To start, we wanted to get the mechanics right with a simple square:
pen blue
for [1..4]
fd 100
rt 90
Even doing this, there are a lot of little details to discuss:

• what is this funny punctuation: "[" ".." and "]"
• why do the third and fourth lines have to be indented? what if they aren't?
• the different views between code and blocks. This is one case where the blocks really work nicely to show the commands captured by the loop

After this, we did several experiments:

1. adding a new command to the loop (for example, making a dot at each vertex)
2. changing into a triangle instead of a square
3. modifying the size of the shape
4. moving commands into and out of the loop

Possibilities for next time
There were many ideas I'd prepared for class that we didn't have time to cover:
Homework
The challenge this week is to draw a 2 color yin-yang like in the center of the Korean flag. This is mostly an exercise in understanding arcs, but let's see if anyone uses a for loop or multiple turtles!

Debugging
I wanted to continue some of the if and or ideas from last time. In addition, all of the students have been a bit stuck on their projects because they are having trouble understanding code examples from other people's programs. I thought that some debugging work would be helpful for both of these.

Challenge 1: This program (from last week) has an error: TurtleRace. What is wrong? How can we investigate?

Since we had seen a complete example of this program last time, everyone understood that turtle boongie was not making the dots that were intended.

We explored several strategies to investigate why this was happening:

1. comment out lines of code using # or sections of code using ###: This let's us investigate whether a particular code is causing a problem, not doing what we intend, or simply not doing anything.

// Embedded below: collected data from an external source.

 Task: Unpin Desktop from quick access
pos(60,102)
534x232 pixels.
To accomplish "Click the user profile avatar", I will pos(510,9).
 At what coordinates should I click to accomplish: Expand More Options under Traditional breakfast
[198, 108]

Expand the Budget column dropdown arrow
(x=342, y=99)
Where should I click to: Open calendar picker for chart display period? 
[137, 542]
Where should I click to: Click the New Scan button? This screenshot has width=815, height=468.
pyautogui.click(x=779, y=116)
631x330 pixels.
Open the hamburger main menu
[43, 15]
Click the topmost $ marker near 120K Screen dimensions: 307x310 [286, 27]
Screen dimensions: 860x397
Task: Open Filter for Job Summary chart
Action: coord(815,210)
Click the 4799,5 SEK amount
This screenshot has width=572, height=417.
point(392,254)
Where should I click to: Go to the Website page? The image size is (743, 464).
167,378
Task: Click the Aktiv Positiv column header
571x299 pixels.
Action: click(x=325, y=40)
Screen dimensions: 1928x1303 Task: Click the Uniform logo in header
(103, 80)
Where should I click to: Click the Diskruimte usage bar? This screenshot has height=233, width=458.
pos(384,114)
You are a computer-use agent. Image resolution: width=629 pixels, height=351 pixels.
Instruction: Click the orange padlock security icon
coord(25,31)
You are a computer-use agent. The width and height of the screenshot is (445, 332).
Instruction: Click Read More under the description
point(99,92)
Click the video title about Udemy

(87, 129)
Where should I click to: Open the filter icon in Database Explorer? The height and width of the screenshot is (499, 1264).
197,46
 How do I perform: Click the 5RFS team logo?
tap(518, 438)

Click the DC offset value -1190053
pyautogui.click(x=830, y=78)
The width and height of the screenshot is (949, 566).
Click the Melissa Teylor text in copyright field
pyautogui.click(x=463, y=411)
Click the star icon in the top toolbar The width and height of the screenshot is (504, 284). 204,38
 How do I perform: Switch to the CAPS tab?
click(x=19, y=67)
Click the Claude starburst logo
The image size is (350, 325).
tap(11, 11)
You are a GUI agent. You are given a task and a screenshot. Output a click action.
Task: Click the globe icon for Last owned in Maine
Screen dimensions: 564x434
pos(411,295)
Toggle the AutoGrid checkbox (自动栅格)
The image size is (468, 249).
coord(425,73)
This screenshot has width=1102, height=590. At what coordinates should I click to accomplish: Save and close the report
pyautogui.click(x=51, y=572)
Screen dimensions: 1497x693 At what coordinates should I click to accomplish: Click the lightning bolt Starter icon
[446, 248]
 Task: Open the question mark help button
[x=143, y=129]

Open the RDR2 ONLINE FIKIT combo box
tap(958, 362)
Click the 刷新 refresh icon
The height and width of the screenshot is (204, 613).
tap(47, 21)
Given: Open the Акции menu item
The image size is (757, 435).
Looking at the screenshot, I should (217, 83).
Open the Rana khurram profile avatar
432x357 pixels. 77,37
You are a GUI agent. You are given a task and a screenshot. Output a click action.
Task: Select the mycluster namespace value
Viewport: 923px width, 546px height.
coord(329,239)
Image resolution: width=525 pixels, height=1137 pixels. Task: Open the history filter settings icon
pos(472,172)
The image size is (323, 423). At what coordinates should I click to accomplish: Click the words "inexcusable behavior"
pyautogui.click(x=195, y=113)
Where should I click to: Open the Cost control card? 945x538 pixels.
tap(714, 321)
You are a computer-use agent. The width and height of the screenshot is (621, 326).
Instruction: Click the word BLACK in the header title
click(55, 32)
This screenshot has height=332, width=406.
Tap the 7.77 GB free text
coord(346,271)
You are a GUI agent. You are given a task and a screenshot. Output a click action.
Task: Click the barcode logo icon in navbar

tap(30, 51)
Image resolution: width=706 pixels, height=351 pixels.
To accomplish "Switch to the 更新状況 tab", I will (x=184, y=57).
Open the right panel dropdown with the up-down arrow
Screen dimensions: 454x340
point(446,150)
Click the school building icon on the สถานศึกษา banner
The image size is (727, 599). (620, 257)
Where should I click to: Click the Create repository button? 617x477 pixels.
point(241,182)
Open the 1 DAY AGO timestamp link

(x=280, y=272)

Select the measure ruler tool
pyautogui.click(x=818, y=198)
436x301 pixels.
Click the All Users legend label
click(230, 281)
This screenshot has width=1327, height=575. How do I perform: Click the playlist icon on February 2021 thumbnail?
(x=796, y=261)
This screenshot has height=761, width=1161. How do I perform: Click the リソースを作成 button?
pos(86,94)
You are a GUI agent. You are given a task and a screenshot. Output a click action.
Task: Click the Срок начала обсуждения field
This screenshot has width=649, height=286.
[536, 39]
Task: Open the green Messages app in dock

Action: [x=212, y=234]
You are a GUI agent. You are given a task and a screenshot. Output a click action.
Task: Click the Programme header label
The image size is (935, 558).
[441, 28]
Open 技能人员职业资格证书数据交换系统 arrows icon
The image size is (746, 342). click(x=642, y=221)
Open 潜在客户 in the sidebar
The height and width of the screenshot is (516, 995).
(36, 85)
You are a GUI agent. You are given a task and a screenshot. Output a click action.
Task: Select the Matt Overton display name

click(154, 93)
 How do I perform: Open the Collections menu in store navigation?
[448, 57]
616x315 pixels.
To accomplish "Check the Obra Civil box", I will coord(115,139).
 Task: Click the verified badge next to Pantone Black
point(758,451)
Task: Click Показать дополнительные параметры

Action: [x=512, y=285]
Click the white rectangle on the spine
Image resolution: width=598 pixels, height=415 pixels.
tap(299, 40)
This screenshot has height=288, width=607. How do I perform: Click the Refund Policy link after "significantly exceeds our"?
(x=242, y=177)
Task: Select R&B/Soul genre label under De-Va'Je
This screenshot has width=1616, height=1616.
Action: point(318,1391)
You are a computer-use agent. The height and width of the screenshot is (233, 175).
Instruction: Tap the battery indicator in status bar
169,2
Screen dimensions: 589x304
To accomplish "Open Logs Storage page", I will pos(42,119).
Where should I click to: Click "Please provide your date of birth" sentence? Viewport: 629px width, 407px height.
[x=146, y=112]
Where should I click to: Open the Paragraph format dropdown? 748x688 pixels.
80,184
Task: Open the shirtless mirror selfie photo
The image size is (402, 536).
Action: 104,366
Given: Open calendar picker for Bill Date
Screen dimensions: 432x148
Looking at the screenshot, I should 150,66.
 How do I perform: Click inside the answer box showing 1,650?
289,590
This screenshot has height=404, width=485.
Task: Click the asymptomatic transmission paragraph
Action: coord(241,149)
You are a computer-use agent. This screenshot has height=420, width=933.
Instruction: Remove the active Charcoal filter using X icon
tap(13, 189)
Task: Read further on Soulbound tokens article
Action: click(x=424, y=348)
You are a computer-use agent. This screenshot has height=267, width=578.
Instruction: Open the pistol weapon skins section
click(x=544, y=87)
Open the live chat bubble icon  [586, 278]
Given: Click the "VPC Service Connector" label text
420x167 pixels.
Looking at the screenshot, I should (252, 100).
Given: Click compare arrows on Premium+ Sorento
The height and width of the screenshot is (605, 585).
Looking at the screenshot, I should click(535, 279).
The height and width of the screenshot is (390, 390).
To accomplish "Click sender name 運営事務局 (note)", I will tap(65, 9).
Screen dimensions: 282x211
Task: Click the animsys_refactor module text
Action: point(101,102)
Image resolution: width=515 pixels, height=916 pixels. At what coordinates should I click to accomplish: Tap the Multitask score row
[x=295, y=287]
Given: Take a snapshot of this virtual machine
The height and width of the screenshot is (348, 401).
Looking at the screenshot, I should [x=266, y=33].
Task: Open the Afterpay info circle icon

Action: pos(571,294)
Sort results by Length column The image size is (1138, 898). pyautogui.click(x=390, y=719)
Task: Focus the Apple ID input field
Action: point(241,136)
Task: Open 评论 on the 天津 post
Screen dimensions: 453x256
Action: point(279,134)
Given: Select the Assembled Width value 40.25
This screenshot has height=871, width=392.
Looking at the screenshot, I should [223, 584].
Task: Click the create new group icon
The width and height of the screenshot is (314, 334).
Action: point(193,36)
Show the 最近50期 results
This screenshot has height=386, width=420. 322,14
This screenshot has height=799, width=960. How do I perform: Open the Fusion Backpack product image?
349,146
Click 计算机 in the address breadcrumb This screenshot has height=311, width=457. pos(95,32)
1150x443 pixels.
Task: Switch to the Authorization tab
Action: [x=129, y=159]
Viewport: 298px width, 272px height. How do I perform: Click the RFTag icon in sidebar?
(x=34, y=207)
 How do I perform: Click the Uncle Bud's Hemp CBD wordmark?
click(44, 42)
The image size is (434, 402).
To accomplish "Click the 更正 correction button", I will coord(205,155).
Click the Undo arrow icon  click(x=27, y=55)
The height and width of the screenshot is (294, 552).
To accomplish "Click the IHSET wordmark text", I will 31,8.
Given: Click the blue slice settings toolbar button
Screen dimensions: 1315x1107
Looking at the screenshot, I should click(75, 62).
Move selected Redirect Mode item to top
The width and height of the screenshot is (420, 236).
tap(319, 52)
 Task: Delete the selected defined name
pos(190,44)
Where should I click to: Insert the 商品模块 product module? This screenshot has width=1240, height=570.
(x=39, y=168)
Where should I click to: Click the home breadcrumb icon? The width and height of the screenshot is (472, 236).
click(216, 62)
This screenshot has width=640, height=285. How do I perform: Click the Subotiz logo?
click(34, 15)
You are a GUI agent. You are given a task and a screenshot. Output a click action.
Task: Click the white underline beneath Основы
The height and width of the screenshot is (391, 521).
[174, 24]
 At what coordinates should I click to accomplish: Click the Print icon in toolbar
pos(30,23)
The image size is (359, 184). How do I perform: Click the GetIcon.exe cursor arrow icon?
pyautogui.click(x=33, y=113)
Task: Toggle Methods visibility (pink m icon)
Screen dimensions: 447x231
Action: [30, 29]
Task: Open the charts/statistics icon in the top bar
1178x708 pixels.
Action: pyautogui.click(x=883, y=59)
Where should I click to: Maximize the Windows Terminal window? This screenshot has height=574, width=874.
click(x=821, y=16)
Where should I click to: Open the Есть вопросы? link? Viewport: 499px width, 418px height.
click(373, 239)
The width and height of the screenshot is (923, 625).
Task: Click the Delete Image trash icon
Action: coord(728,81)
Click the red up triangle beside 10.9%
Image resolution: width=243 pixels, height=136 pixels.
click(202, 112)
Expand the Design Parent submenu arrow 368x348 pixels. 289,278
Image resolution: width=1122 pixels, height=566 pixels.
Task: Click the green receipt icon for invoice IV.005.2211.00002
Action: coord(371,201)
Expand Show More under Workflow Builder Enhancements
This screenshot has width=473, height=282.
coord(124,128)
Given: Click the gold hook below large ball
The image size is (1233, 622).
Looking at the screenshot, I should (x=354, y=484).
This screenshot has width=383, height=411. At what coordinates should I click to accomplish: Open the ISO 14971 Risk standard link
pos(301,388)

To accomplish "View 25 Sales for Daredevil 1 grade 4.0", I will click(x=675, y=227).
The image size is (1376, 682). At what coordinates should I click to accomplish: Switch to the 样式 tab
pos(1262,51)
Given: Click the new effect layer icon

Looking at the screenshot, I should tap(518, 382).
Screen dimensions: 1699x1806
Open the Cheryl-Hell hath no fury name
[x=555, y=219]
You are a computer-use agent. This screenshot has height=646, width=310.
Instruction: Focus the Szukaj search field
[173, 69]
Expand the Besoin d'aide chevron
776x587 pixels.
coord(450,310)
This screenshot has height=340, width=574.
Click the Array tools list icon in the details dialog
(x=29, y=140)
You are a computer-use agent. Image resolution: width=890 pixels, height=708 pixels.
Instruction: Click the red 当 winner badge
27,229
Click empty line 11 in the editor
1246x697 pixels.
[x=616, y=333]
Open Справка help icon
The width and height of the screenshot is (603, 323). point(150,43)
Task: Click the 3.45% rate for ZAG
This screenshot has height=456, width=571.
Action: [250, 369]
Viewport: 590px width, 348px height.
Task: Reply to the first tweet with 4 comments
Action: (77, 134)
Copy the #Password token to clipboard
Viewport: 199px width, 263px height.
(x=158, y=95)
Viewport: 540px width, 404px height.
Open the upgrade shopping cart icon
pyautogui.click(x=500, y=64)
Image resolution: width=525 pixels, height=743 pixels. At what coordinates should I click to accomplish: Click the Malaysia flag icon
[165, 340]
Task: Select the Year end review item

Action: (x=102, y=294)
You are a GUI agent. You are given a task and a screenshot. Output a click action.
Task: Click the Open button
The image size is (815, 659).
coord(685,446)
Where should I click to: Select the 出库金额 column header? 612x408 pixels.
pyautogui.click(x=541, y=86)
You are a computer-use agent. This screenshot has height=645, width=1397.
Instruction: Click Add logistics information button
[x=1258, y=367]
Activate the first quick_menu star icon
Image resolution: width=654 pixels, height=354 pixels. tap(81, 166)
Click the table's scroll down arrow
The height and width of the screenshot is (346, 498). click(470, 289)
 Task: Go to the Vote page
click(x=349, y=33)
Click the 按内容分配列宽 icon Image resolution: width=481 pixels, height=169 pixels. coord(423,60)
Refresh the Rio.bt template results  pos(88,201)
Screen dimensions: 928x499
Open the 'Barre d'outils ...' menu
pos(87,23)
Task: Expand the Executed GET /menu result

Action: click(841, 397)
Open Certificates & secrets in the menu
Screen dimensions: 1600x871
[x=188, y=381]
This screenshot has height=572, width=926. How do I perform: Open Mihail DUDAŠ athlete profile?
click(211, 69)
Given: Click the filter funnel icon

For example, in our turtle race program. commenting out line 30 does not change the output. That tells us something is wrong.
2. Add test code that has a function we clearly understand. In particular, for conditional statements, we can add code that helps us verify whether the conditions are being treated the way we want. In this case, we could have added a new drawing command at line 31 or a write to give us a message.
3. reduce the number of iterations and trace line by line: this is a brute force approach.

The error in this program is subtle and an example of something that often happens: we have a slight error, but the overall line of code looks familiar, so it makes it harder to spot the problem.

Challenge 2: My program doesn't work properly: FactorGameWindows.
1. How do the windows move and how does the program make them stay along one line?
2. What doesn't work properly?
3. Can we fix it?

This is a much more complicated challenge, partly because the code is more complex, but also because the program itself is less familiar. However, investigating this program was part of the homework for both Titus and Win, so really this challenge amounted to working on the homework together.

Some of the earlier techniques for debugging came back into play. In particular, Win experimented by commenting out code and seeing the effect.

Projects:
Challenge 2 amounted to project work for Titus and Win. For the other two, we had private conversations about
- The program Sounds with Boongie
- Correction to bomb program for Gun

Homework
- Titus: (same as last week) make a rocket that moves side to side
- Win: (same as last week) make a care that moves side to side
- Gan: combine the bomb code with the target+points programs to complete his project
- Boongie: get more sound-file links from